_Your goal_:
The entries below should be output exactly as written.

_The records_:
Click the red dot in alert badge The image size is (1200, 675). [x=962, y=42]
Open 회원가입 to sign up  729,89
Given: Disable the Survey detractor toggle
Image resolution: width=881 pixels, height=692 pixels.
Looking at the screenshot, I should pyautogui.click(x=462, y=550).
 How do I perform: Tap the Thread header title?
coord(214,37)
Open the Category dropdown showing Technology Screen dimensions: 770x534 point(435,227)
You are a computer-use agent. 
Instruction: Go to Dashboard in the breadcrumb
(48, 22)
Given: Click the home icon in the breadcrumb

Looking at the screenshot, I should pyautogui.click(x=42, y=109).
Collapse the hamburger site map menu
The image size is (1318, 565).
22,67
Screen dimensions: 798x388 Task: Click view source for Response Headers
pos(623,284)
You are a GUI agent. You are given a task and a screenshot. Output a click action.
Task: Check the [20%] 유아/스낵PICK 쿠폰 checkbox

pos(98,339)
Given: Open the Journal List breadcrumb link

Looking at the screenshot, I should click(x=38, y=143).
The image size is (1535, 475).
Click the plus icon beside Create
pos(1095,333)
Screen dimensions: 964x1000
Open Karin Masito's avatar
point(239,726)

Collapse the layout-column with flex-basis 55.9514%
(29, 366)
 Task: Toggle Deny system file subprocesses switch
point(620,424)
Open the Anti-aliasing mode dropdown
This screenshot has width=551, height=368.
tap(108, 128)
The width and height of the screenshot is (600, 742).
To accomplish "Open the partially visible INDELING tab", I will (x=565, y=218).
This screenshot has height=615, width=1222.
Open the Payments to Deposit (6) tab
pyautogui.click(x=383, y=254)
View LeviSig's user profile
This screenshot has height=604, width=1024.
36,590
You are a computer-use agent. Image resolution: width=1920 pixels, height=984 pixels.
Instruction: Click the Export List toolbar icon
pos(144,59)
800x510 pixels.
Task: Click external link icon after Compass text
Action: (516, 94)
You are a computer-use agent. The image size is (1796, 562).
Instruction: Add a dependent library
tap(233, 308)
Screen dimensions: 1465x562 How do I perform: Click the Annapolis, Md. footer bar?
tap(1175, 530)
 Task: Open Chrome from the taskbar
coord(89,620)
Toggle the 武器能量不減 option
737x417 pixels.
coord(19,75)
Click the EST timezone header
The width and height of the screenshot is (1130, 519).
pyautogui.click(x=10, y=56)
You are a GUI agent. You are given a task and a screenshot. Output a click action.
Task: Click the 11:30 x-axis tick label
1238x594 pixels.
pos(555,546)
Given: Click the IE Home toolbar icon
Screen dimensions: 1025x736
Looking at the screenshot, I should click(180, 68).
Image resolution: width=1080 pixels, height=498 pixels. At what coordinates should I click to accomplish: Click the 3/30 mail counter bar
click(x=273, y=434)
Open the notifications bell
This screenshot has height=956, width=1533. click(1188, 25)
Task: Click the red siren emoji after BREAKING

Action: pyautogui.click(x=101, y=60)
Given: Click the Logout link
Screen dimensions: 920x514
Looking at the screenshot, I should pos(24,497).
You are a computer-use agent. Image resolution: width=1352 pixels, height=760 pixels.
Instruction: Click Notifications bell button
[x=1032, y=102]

_Your solution_:
Click the red dot in alert badge The image size is (1200, 675). [x=962, y=42]
Open 회원가입 to sign up  729,89
Given: Disable the Survey detractor toggle
Image resolution: width=881 pixels, height=692 pixels.
Looking at the screenshot, I should pyautogui.click(x=462, y=550).
 How do I perform: Tap the Thread header title?
coord(214,37)
Open the Category dropdown showing Technology Screen dimensions: 770x534 point(435,227)
You are a computer-use agent. 
Instruction: Go to Dashboard in the breadcrumb
(48, 22)
Given: Click the home icon in the breadcrumb

Looking at the screenshot, I should pyautogui.click(x=42, y=109).
Collapse the hamburger site map menu
The image size is (1318, 565).
22,67
Screen dimensions: 798x388 Task: Click view source for Response Headers
pos(623,284)
You are a GUI agent. You are given a task and a screenshot. Output a click action.
Task: Check the [20%] 유아/스낵PICK 쿠폰 checkbox

pos(98,339)
Given: Open the Journal List breadcrumb link

Looking at the screenshot, I should click(x=38, y=143).
The image size is (1535, 475).
Click the plus icon beside Create
pos(1095,333)
Screen dimensions: 964x1000
Open Karin Masito's avatar
point(239,726)

Collapse the layout-column with flex-basis 55.9514%
(29, 366)
 Task: Toggle Deny system file subprocesses switch
point(620,424)
Open the Anti-aliasing mode dropdown
This screenshot has width=551, height=368.
tap(108, 128)
The width and height of the screenshot is (600, 742).
To accomplish "Open the partially visible INDELING tab", I will (x=565, y=218).
This screenshot has height=615, width=1222.
Open the Payments to Deposit (6) tab
pyautogui.click(x=383, y=254)
View LeviSig's user profile
This screenshot has height=604, width=1024.
36,590
You are a computer-use agent. Image resolution: width=1920 pixels, height=984 pixels.
Instruction: Click the Export List toolbar icon
pos(144,59)
800x510 pixels.
Task: Click external link icon after Compass text
Action: (516, 94)
You are a computer-use agent. The image size is (1796, 562).
Instruction: Add a dependent library
tap(233, 308)
Screen dimensions: 1465x562 How do I perform: Click the Annapolis, Md. footer bar?
tap(1175, 530)
 Task: Open Chrome from the taskbar
coord(89,620)
Toggle the 武器能量不減 option
737x417 pixels.
coord(19,75)
Click the EST timezone header
The width and height of the screenshot is (1130, 519).
pyautogui.click(x=10, y=56)
You are a GUI agent. You are given a task and a screenshot. Output a click action.
Task: Click the 11:30 x-axis tick label
1238x594 pixels.
pos(555,546)
Given: Click the IE Home toolbar icon
Screen dimensions: 1025x736
Looking at the screenshot, I should click(180, 68).
Image resolution: width=1080 pixels, height=498 pixels. At what coordinates should I click to accomplish: Click the 3/30 mail counter bar
click(x=273, y=434)
Open the notifications bell
This screenshot has height=956, width=1533. click(1188, 25)
Task: Click the red siren emoji after BREAKING

Action: pyautogui.click(x=101, y=60)
Given: Click the Logout link
Screen dimensions: 920x514
Looking at the screenshot, I should pos(24,497).
You are a computer-use agent. Image resolution: width=1352 pixels, height=760 pixels.
Instruction: Click Notifications bell button
[x=1032, y=102]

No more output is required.